Granting the premise that we need to do more, wtf is your problem when the principles involved are actually trying to do the right thing? Everyone has constraints on the actions that are possible to take. If we threw out every plan because there existed loopholes and inefficiencies or because it moved faster or slower than some would like, we'd still be crawling around in the mud.

"Unlike the European Union, which imposes a mandatory cap-and-trade scheme on its major polluters, Japan has encouraged voluntary pledges from industries.

The pledges are not legally binding, but experts say they are far beyond what current technologies can achieve for the two major emitters -- electric power firms and steel makers -- and thus include purchases of carbon offset credits from abroad.

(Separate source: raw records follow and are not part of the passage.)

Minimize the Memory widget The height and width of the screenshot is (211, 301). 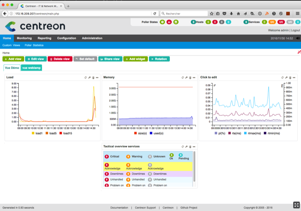coord(194,77)
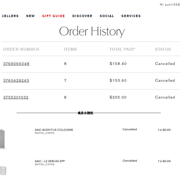Open the Social menu item

tap(107, 16)
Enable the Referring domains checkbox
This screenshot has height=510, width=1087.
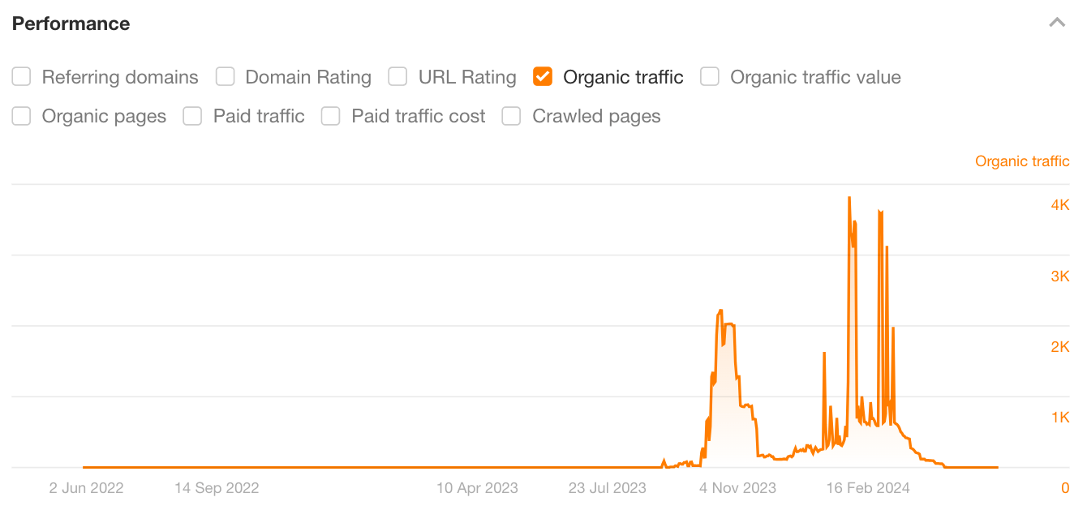tap(21, 77)
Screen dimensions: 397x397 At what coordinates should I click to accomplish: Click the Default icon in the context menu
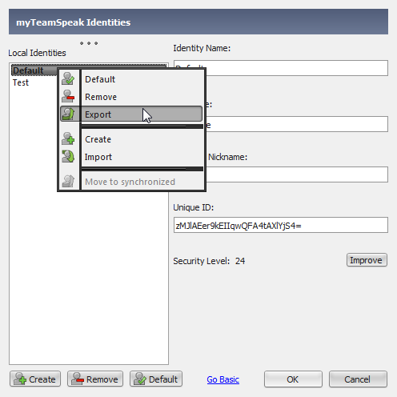(x=68, y=78)
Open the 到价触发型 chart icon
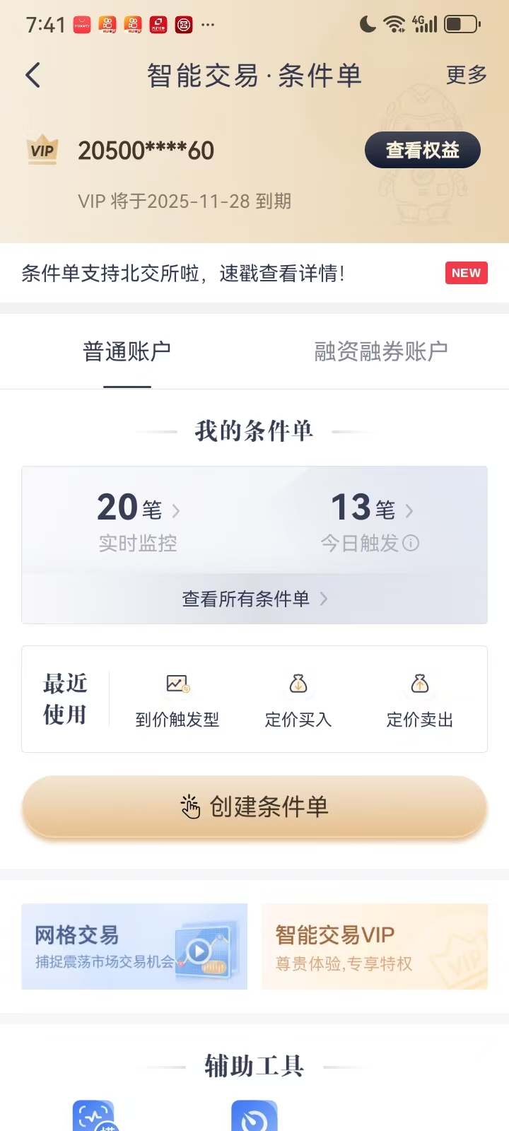This screenshot has height=1131, width=509. pyautogui.click(x=177, y=684)
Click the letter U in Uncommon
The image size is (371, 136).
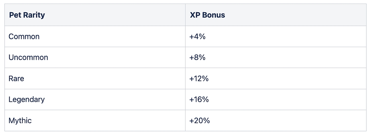tap(11, 57)
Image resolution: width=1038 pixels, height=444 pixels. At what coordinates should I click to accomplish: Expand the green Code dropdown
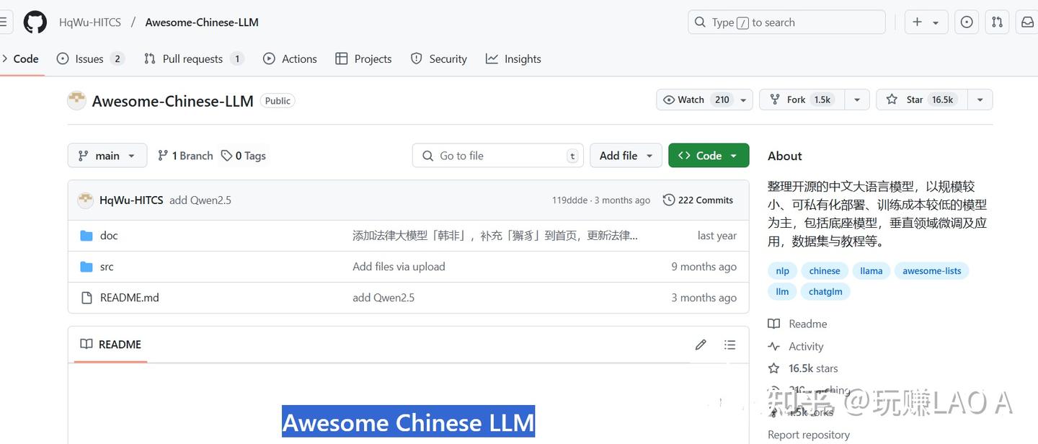coord(708,155)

Missing the target would require a company to pay a penalty to the government in the form of CERs.

Japan was one of the first countries to connect to the UN's global carbon trading system, called the International Transaction Log (ITL), which allows the tracking and trading of CERs.

Connection by the EU's scheme, the world's largest carbon market, to the ITL has been delayed for months due to technical problems, but is expected to be completed later this year.

Japan's ITL connection and the country's major presence in the carbon markets has lured several investment banks, including Lehman Brothers, to trade emissions in Japan.

"The link to ITL means Japan's electric power market will be eventually connected to the world. People are preparing for the time when Europe joins in," said Yutaka Hayashi, in charge of carbon trading in trading firm Marubeni Corp.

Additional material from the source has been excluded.